CarloLucibello / GraphNeuralNetworks.jl

Graph Neural Networks in Julia
https://carlolucibello.github.io/GraphNeuralNetworks.jl/dev/
MIT License
215 stars 46 forks source link

Question about the GCNConv layer code #211

Closed 5tinzi closed 1 year ago

5tinzi commented 1 year ago

Thanks for such wonderful project, I get some troubles in follow the idea of GCNConv layer code.

Allow me to begin by presenting my understanding of the GCN. From the GCN paper Semi-supervised Classification with Graph Convolutional Networks, The computation representation of the GCN layer is simple as:

$$ \displaylines{ A = \hat{D}^{-\frac{1}{2}} \hat{A} \hat{D}^{-\frac{1}{2}} \ X^{l+1} = f(W, A) = \sigma(AX^{l} W) } $$

where $A$ is a normalized graph Laplacian could be first calculated in a pre-processing step. $X^{l+1}$ is the output of layer l .

Intuitively a GCNConv could be build with the following code (pseudo):

function  pre_processing(g)  
  A_hat = adj_Matrix(g) + I # I is an identity matrix, for node self-connect 
  d = degree_Matrix(g)
  d_hat = 1 ./ sqrt.(d)
  return d_hat * A_hat * d_hat
end

struct GCNConv
  w
  A
end

# constructor  
function GCNconv(g,in, out)   
  A =  pre_processing(g) 
  w = randn(out,in)
  GCNconv(w, A)
end 

#  layer calculation 
function (l::GCNconv)(x)  
    sigma(l.A * l.w * x)
end 

then we can define and apply a GCN layer as follow:

#give a graph g, and a  node feature array X
l = GCNconv(g, in, out )
l(x)  # one layer GCN.
l(l(x)) # two layer GCN.

The above is my very personal understanding.
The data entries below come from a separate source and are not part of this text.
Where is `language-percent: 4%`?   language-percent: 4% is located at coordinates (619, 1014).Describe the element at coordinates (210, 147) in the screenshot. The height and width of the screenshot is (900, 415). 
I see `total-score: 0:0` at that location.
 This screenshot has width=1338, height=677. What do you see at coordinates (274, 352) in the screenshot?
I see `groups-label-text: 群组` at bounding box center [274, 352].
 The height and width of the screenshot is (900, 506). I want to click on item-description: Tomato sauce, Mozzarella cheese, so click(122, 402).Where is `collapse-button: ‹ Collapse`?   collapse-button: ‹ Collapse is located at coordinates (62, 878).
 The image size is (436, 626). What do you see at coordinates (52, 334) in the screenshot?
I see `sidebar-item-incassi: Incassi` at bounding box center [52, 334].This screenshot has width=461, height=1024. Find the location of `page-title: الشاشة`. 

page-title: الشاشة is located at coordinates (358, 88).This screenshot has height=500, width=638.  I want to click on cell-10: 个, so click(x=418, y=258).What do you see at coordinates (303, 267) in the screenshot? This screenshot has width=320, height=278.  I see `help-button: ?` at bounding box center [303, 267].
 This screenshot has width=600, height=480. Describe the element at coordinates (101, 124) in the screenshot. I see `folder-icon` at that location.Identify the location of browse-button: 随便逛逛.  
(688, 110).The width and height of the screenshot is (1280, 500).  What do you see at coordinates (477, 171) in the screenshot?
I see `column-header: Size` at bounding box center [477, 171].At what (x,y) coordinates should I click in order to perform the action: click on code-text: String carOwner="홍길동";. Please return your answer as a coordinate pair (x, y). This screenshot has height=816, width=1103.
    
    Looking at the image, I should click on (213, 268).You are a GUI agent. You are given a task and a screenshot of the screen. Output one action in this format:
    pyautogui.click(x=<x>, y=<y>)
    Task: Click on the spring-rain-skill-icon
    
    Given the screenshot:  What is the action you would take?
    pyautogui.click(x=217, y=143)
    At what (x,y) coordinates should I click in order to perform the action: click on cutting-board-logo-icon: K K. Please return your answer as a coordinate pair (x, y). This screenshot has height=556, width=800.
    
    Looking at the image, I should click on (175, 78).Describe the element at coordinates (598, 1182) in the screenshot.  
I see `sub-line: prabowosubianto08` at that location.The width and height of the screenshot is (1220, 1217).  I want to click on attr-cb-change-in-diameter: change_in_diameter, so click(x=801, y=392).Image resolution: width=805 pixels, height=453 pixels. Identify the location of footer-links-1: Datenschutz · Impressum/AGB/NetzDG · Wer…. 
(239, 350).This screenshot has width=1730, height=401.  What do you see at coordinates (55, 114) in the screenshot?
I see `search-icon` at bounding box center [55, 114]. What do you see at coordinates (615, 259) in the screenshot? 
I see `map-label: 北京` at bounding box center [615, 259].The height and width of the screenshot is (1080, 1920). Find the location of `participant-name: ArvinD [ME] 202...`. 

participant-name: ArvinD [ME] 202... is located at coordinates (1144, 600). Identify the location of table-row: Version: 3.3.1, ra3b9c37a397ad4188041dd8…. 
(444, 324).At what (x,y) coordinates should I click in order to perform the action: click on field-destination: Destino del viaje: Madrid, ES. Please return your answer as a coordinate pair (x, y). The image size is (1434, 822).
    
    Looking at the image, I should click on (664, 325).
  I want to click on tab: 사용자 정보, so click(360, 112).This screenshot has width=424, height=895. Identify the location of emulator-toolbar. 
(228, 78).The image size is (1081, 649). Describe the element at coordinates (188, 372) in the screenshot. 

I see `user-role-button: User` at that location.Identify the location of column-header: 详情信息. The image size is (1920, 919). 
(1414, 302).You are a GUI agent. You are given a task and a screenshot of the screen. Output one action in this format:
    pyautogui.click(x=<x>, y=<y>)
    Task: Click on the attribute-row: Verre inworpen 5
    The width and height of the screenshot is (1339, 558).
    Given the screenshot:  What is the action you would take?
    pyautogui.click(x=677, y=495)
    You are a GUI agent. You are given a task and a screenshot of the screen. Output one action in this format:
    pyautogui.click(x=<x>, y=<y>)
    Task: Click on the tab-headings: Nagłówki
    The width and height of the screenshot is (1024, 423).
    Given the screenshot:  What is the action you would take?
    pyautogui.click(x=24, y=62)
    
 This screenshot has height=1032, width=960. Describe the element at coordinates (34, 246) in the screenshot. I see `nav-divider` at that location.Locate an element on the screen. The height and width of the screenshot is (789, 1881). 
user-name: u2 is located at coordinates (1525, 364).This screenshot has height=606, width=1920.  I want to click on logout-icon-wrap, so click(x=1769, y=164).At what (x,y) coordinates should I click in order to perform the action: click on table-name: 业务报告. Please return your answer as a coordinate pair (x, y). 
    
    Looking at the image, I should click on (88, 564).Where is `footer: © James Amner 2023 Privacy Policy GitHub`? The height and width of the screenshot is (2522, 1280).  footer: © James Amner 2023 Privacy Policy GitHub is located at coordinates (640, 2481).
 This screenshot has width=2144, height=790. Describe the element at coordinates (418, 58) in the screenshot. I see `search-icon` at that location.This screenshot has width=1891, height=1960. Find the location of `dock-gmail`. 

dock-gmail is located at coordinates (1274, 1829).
Maybe it's some preconceived notion, I find the GraphNeuralNetworks' GCNConv design is a bit difficult to follow:

  1. In the GraphNeuralNetworks GCNConv layer,it seems there are no pre-processing step for something like $\hat{D}^{-\frac{1}{2}} \hat{A} \hat{D}^{-\frac{1}{2}}$ , so it seems each time we call a GCNConv layer, it will do these repeat caculate steps, but during the model training, hundreds of thousands of runs is need, so will this slow down the speed?
  2. another question is that GCNConv do a repeat x = x .* c'(in line 102 and 110 ) , so it seems it performs $x \hat{D}^{-\frac{1}{2}} \hat{D}^{-\frac{1}{2}}$ instead of $\hat{D}^{-\frac{1}{2}} \hat{A} \hat{D}^{-\frac{1}{2}}$. it is hard to follow the idea here, any tips or suggestion here? https://github.com/CarloLucibello/GraphNeuralNetworks.jl/blob/afd80e8024abb270db79cd8592376ba60bc63f60/src/layers/conv.jl#L100-L110

Any advice would be appreciated and thank you for your patience.

CarloLucibello commented 1 year ago

Hi @5tinzi, your implementation is actually correct and functionally equivalent to the one in this repo. The one in this repo is complicated by the fact that you don't want to materialize large dense matrices but do gather/scatter operations or sparse matrix multiplications and you want to support edge weights if present.